WebReservationsOfficers.jpg "Feargal Mooney, left, is chief operating officer for Web Reservations International. Ray Nolan is the founder and chief executive officer. Web Reservations provides booking and management for hostels that cater to economy travelers." Source of the caption and photo: online version of the NYT article quoted and cited below.


(p. C8) DUBLIN -- Ireland is now alive with enthusiasm for entrepreneurs, who seemingly rank just below rock stars in popularity.

. . .

The relatively new emphasis on entrepreneurs in Ireland is the culmination of nearly four decades of government policies that have lifted the economy from centuries of poverty to modern prosperity.

The change began when Ireland entered the European Union in 1973. In subsequent years, the government rewrote its tax policies to attract foreign investment by American corporations, made all education free through the university level and changed tax rates and used direct equity investment to encourage Irish people to set up their own businesses.

"The change came in the 1990s," said James Murphy, founder and managing director of Lifes2Good, a marketer of drugstore products for muscle aches, hair loss and other maladies. "Taxes and interest rates came down, and all of a sudden we believed in ourselves."

The new environment also encouraged Ray Nolan, who founded Raven Computing in 1989 to provide software for lawyers to keep track of billable hours. He sold that company and founded another that created software for companies to manage billing and receipts. And in 1999, he founded Web Reservations International to provide booking and property management for hostels that cater to backpackers and economy travelers.

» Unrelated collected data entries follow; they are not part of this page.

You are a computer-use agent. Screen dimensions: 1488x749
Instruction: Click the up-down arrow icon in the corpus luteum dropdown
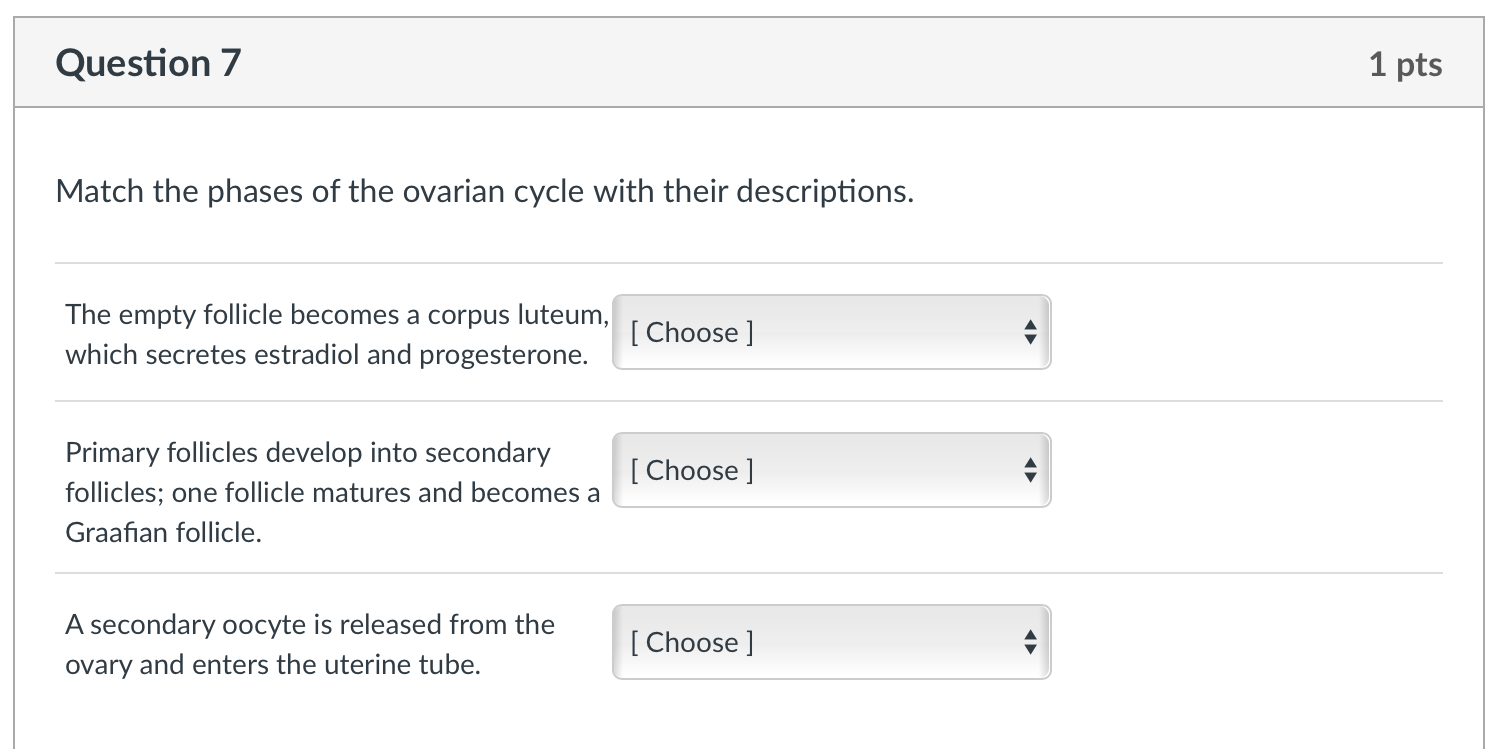(x=1030, y=332)
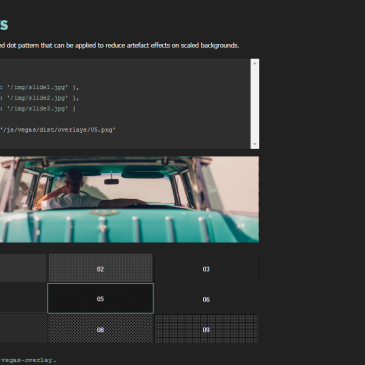Click the code box vertical scrollbar track
The height and width of the screenshot is (365, 365).
(x=255, y=104)
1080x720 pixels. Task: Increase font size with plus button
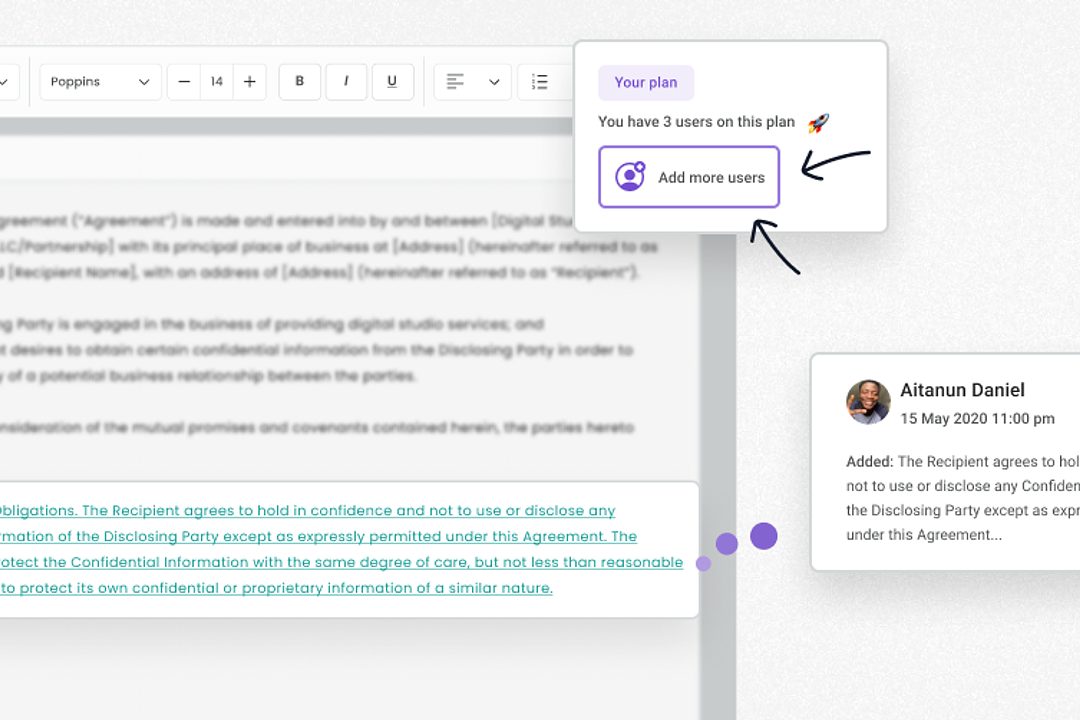(x=249, y=82)
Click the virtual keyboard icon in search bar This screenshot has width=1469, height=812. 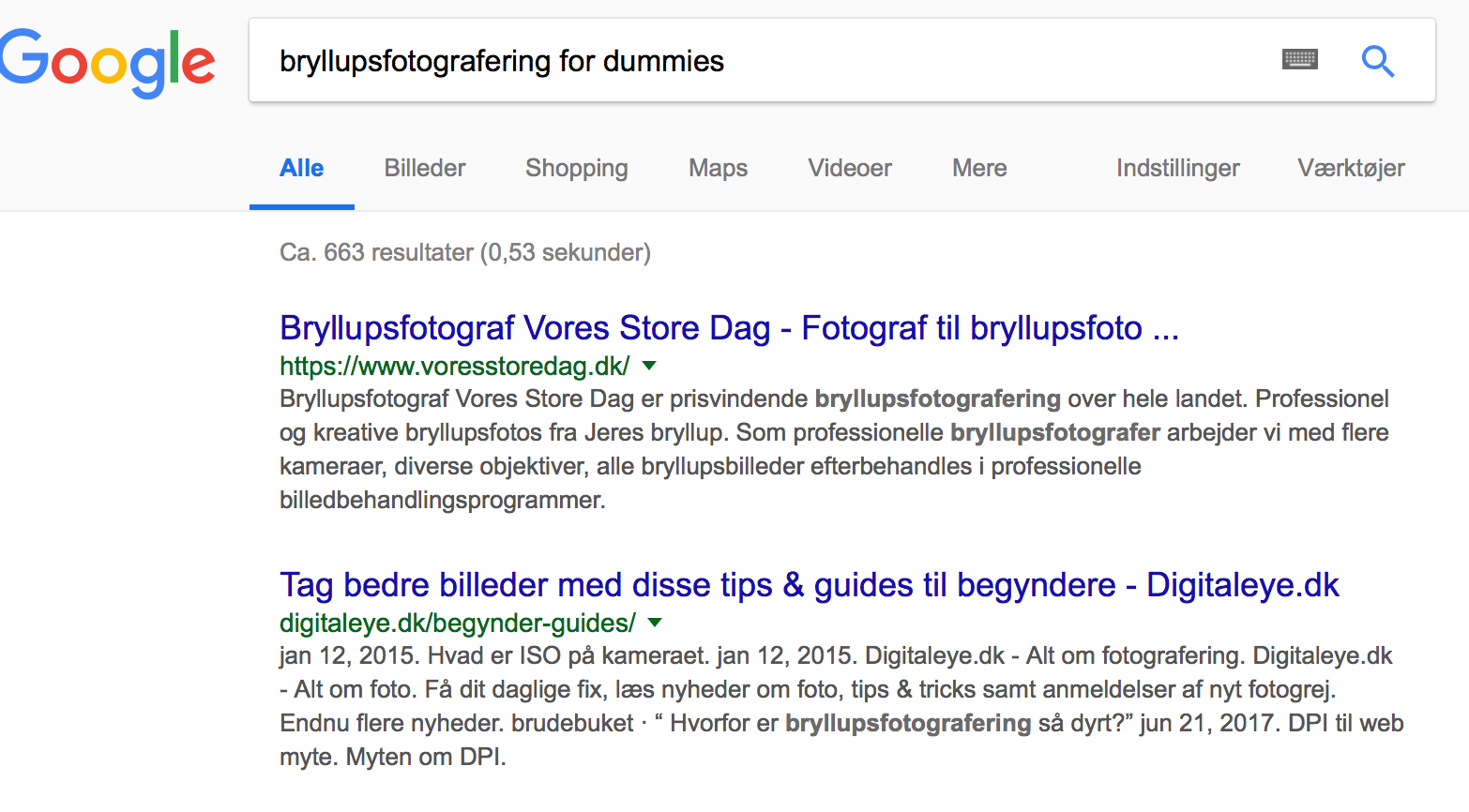pos(1299,59)
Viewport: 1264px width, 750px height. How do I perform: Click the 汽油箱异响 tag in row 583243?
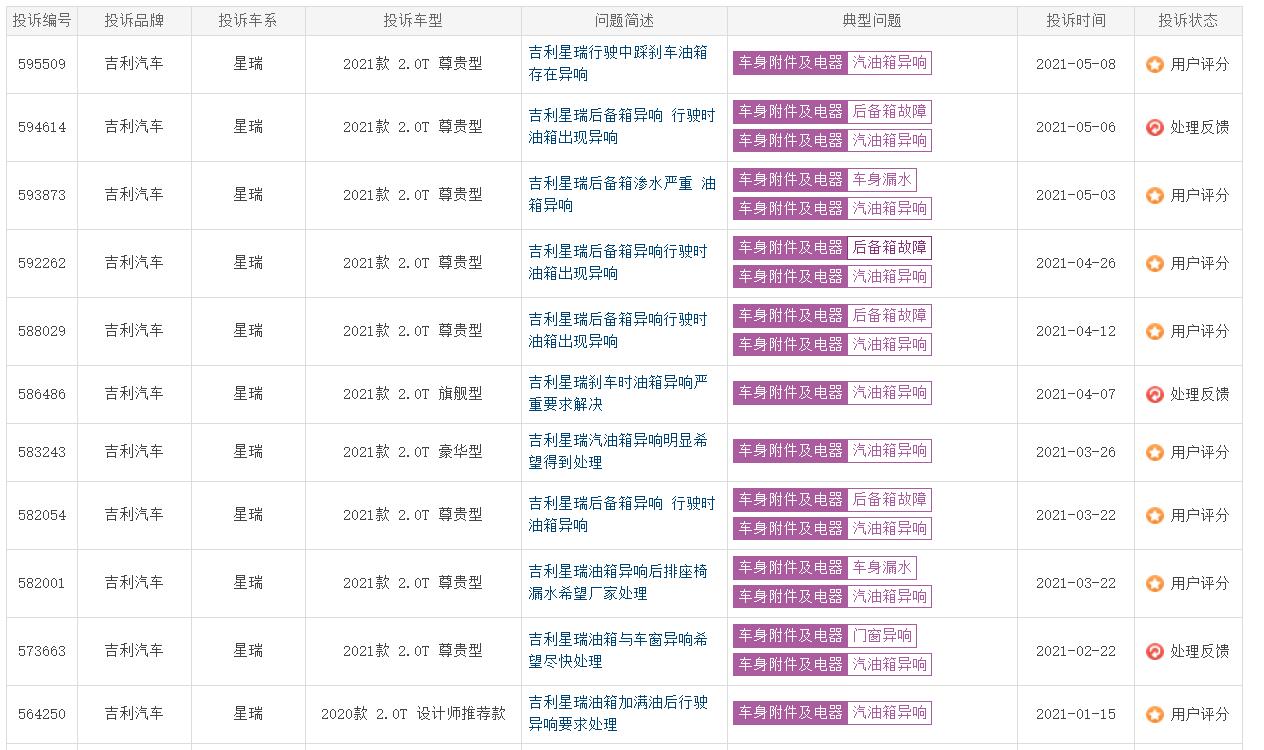click(889, 451)
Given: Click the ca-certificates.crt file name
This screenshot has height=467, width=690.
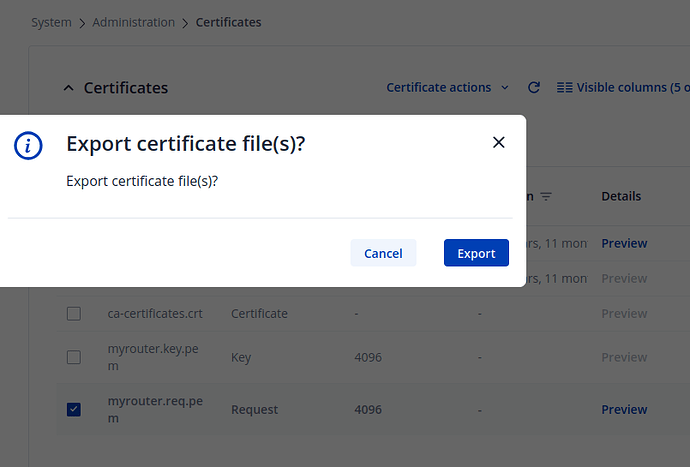Looking at the screenshot, I should point(155,314).
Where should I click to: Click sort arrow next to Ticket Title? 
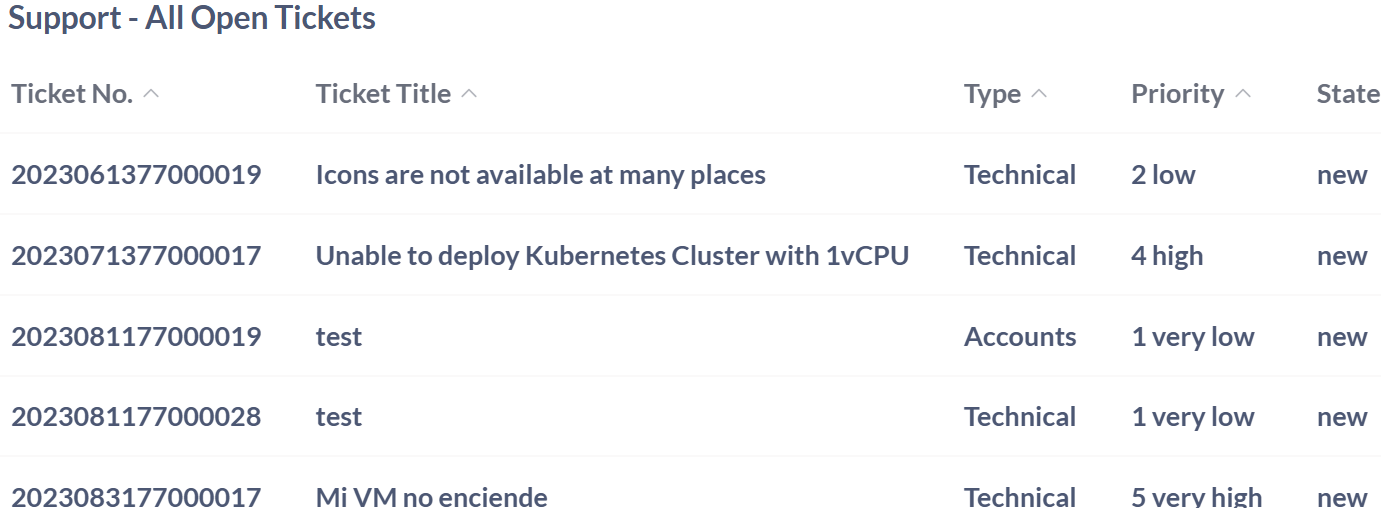click(x=469, y=94)
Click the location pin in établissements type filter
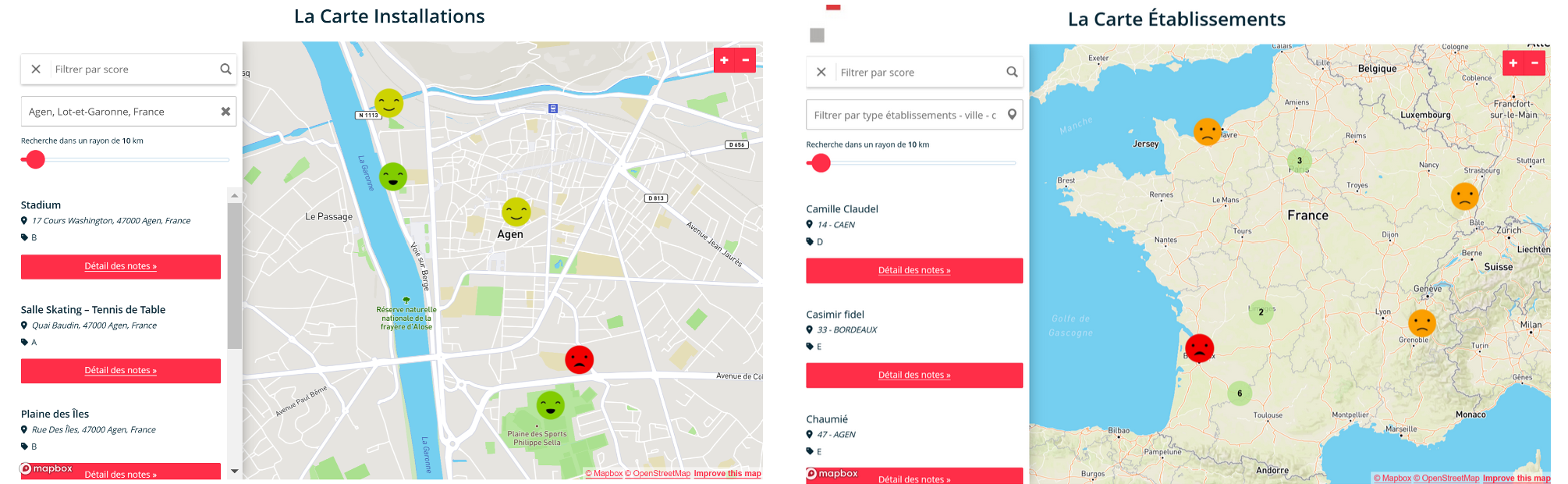This screenshot has height=484, width=1568. click(x=1012, y=115)
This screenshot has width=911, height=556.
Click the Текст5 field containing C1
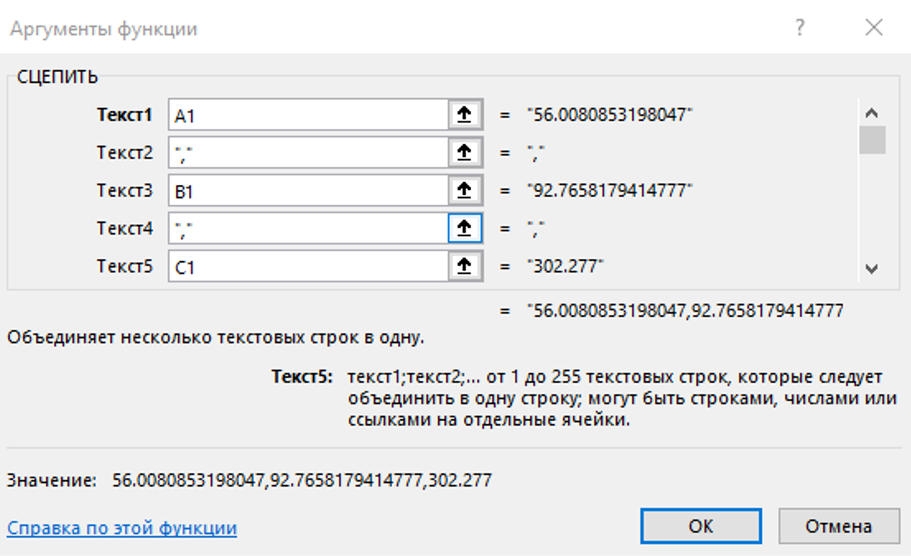coord(307,266)
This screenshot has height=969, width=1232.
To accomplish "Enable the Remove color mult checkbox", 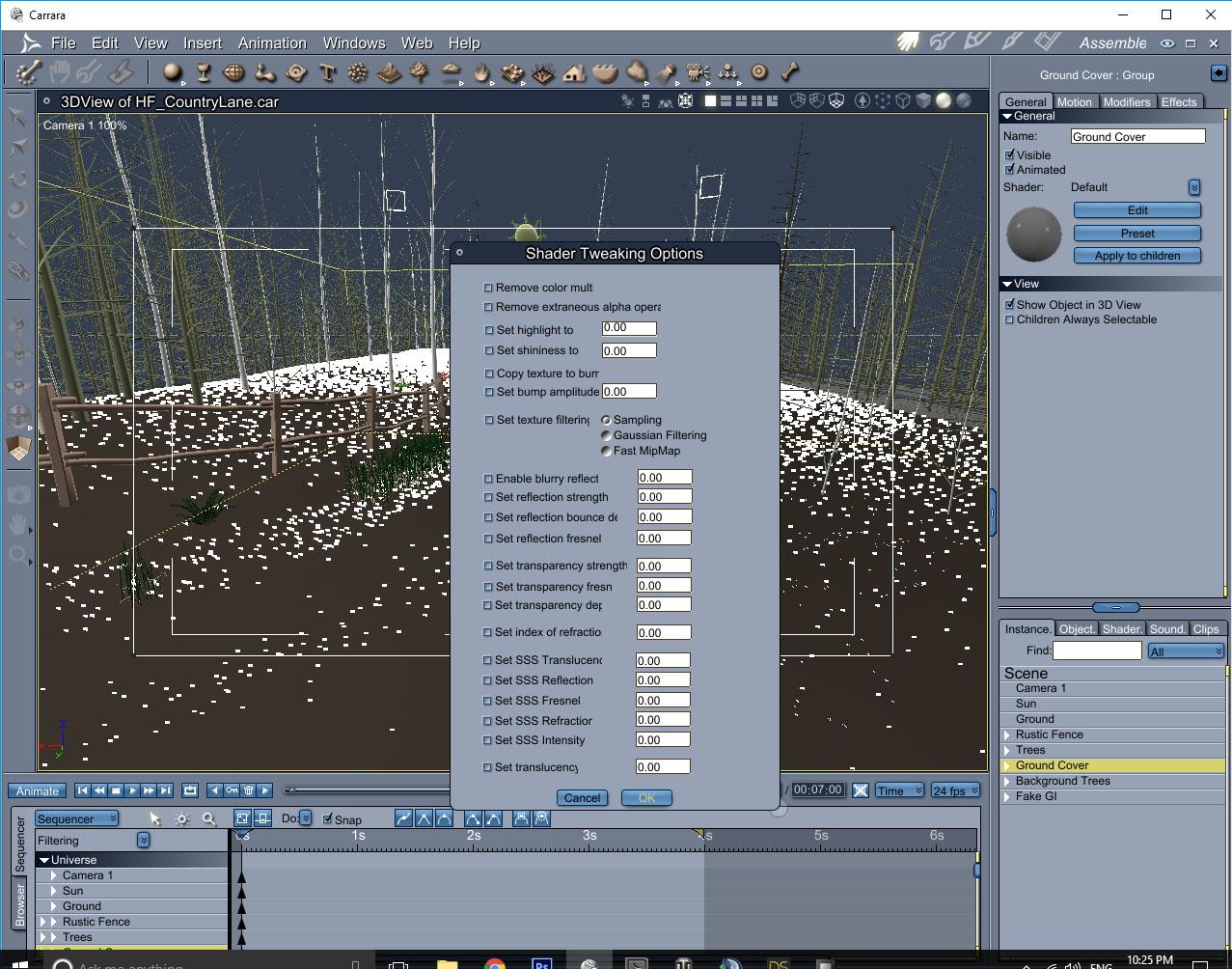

"Hostel owners needed to keep track of people sharing rooms, and bookings for Americans coming to Dublin for three nights," said Feargal Mooney, chief operating officer of Web Reservations. "Hostel accommodations go for 10 to 20 euro a night," he said, or $15 to $30 at today's exchange rates, "so booking reservations in them wasn't profitable for the big travel companies."


For the full story, see:

JAMES FLANIGAN. "ENTREPRENEURIAL EDGE; Ireland Uses Incentives To Help Start-Ups Flourish." The New York Times (Thurs., January 17, 2008): C8.